Als dirigent gaf de musicus leiding aan onder meer het Tallin Ba­rokorkest en het Arezzo Ensemble. Hij is bovendien oprichter en artistiek leider van het Sinuet ­Ensemble en geeft les aan de conservatoria van Amsterdam en Den Haag.

In oktober 2019 was hij in de Kleine Zaal te beluisteren in het ­Octet van Schubert, dat Isabelle Faust had geprogrammeerd als onderdeel van haar Spotlight-serie in de Kleine Zaal.

Isabelle Faust, viool

Isabelle Faust won op jonge leeftijd het Leopold Mozart Concours in Augsburg en het Italiaanse Paganini Concours en werd al snel ­uitgenodigd door belangrijke gezelschappen wereldwijd.

Bij het Concertgebouw­orkest debuteerde ze in 2015 en was ze voor het laatst te gast in december 2019 – samen met altvioliste Tabea Zimmermann in Mozarts Sinfonia concertante. Vorige zomer vertolkte ze Beethovens Vioolconcert bij Concertgebouworkest Young onder leiding van Gustavo Gimeno.

De violiste beheerst een repertoire dat reikt van de Barok tot wereldpremières en onderscheidt zich met diepgaande musicologische kennis. Onder leiding van wijlen Claudio Abbado maakte Isabelle Faust prijswinnende opnames van de vioolconcerten van Berg en Beethoven, en sinds 2016 is ze een vaste partner van het door hem opgerichte Mahler Chamber Orchestra. Kamermuziek nam ze op met onder anderen haar vaste pianist Alexander Melnikov, cellist Jean-Guihen Queyras en klavecinist/pianist Kristian Bezuidenhout.

In seizoen 2019/2020 had de Duitse violiste een Spotlight-serie in de Kleine Zaal; het programma van vandaag moest vanuit dat seizoen worden uitgesteld.

Het laatste optreden van Isabelle Faust in Het Concertgebouw was op 22 november 2022 in het Vioolconcert van Dvořák met het Orchestre des Champs-Elysées onder leiding van Philippe Herreweghe.

Alexander Melnikov, piano

Alexander Melnikov studeerde in Moskou bij Lev Naumov, en de legendarische pianist Svjatoslav Richter nodigde hem uit voor prestigieuze muziekfestivals in Rusland en Frankrijk. Alexander Melnikov groeide uit tot een veelgevraagd musicus die soleerde met het Russisch Nationaal Orkest, het Gewandhausorchester Leipzig en het BBC Philharmonic Orchestra.

Bij het Concertgebouworkest debuteerde hij in 2003 met het Eerste pianoconcert van Rachmaninoff. De pianist is vaste duopartner van violiste Isabelle Faust; voor hun opname van de vioolsonates van Beethoven kregen ze zowel een Gramo­phone Award als een Echo Klassik Preis. Zijn opname van de 24 ­preludes en fuga’s van Sjostakovitsj werd door BBC Music Magazine opgenomen in het overzicht ‘50 Greatest Recordings of All Time’.
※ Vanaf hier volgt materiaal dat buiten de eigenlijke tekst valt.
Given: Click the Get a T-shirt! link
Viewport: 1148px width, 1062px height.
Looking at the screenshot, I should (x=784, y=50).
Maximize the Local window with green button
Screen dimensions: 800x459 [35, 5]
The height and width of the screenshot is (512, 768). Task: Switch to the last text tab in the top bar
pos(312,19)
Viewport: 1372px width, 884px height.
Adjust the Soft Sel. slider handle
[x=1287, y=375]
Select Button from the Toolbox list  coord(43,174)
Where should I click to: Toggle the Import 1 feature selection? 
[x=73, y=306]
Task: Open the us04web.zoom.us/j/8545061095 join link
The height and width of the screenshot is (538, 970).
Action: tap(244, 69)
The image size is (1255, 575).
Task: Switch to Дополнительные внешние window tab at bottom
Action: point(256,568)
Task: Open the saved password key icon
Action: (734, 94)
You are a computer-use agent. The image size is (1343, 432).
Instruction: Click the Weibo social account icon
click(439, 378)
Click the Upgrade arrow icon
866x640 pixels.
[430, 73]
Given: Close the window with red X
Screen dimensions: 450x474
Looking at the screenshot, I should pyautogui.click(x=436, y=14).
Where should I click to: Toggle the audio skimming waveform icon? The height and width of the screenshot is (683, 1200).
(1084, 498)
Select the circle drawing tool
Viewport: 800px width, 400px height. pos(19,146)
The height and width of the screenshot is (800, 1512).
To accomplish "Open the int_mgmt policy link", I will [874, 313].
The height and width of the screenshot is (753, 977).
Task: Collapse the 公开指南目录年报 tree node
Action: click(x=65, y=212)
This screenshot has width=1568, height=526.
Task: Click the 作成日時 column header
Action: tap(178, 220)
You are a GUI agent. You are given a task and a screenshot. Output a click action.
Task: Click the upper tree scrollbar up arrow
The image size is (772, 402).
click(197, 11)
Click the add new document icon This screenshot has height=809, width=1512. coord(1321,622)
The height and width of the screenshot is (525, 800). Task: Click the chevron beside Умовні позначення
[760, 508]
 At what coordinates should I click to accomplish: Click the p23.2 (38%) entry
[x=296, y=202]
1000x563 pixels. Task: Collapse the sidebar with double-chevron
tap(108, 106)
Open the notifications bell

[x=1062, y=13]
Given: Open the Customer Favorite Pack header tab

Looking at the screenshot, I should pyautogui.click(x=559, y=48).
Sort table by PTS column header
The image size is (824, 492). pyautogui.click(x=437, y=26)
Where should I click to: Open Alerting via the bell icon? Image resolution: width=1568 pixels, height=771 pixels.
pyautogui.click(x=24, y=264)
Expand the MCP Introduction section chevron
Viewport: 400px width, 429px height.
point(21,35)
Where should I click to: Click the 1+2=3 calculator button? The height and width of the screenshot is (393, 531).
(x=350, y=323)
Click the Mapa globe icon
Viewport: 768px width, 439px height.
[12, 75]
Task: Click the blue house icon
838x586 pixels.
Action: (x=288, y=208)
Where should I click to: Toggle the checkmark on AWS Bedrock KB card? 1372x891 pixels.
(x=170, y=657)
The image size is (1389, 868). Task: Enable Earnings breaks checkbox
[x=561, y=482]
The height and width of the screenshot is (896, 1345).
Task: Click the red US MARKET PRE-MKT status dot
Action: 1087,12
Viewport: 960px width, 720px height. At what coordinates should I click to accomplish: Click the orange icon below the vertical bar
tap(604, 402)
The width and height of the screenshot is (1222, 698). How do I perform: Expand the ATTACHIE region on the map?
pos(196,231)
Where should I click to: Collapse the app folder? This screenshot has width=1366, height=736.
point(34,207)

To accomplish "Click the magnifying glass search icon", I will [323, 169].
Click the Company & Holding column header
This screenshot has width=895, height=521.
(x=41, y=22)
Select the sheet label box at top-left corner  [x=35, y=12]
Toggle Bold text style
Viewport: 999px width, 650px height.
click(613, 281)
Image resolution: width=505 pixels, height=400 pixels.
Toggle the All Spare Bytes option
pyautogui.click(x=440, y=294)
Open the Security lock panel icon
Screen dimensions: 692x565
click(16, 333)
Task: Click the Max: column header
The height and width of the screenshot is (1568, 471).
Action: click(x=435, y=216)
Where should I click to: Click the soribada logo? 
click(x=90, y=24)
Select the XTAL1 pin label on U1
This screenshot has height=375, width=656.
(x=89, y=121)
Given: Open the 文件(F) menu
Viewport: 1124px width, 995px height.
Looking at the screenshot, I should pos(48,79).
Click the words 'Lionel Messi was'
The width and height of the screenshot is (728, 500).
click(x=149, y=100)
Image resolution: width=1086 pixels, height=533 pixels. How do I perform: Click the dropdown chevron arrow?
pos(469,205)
In 2011 was Alexander Melnikov in Het Concertgebouw onder leiding van Teodor Currentzis solist in de Pianoconcerten nr. 20 en nr. 23 van Mozart, waarna hij in de Grote Zaal onder meer nog optrad in 2012 met Le Concert Olympique en in de Kleine Zaal afgelopen maart in een tri­o-avond met Isabelle Faust en hoornist Teunis van der Zwart. Afgelopen februari vertolkte Alexander Melnikov het Tweede pianoconcert van Sjostakovitsj met het Concertgebouworkest onder leiding van Teodor Currentzis.